A Factorio player freshly stranded on an alien planet…

Factorio is the perfect example of a robinsonade game not only because it arranges its players in a scifi castaway scenario on an alien planet, but because it forces players to consider their own footprint as a castaway. What sets Robinson Crusoe and its heirs apart from other wilderness survival tales is that distinct relationship that the castaway forms between himself and his island (or in this case, planet) and the natives that already inhabit the land. Henry David Thoreau had a grand old time learning about his little forest, but he didn’t have to worry about disturbing Indians. So much of the tension in Robinson Crusoe hinges on his fear of being set upon by cannibals, and Factorio sets up the same relationship between the player and the alien planet’s voracious insectoid lifeforms. Crusoe sets out from the start to build a camouflaged, defensible fortress in anticipation of attack, and Factorio players that wish to live long enough to get off the rock and return home would be wise to do the same…

But is this true? Do you really need to construct hard walls and endless lines of automated machine gun turrets in order to survive and thrive? Like any great sandbox game, Factorio makes few strict demands of the player, and a few months ago I found myself in an incredible situation that changed my entire perspective on the game. Violence is an effective answer to many problems in Factorio just as it is for Robinson Crusoe himself, but when the biters came to devour my factory, I was forced to find an alternative path.

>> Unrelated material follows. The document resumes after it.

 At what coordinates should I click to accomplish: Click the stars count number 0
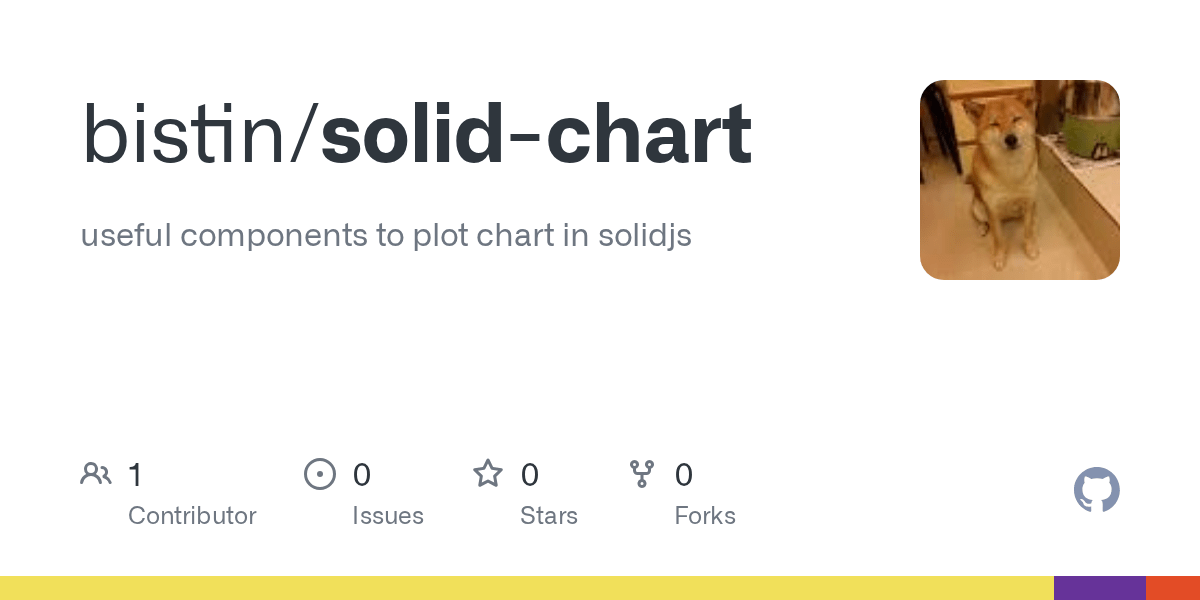pyautogui.click(x=530, y=475)
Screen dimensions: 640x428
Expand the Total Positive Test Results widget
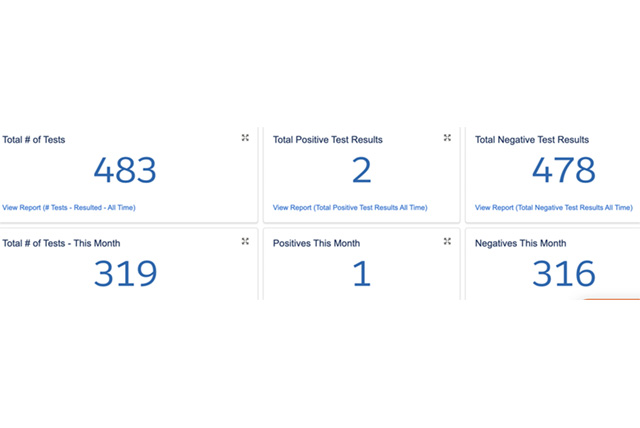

Here is the scenario: my friend Mark and I had generated a Death World, a map variant loaded with a huge quantity of biter nests (biters are the name for the alien insects that live throughout the Factorio world). The biters are set up to multiply and seek the player more rapidly, and respond more ferociously to the player’s actions, than in the default game. We felt the pressure immediately: the more biters we gunned down, the more seemed to emerge from the forests to take their place. Our defensive walls needed constant maintenance, and we could barely produce enough bullets to meet demand. We forged on, however, extracting and burning ever greater quantities of wood and coal to keep our boilers running. The factory must grow, and there was no Lorax around to warn us of impending consequences! We did not quite realize that a storm was brewing beyond our borders.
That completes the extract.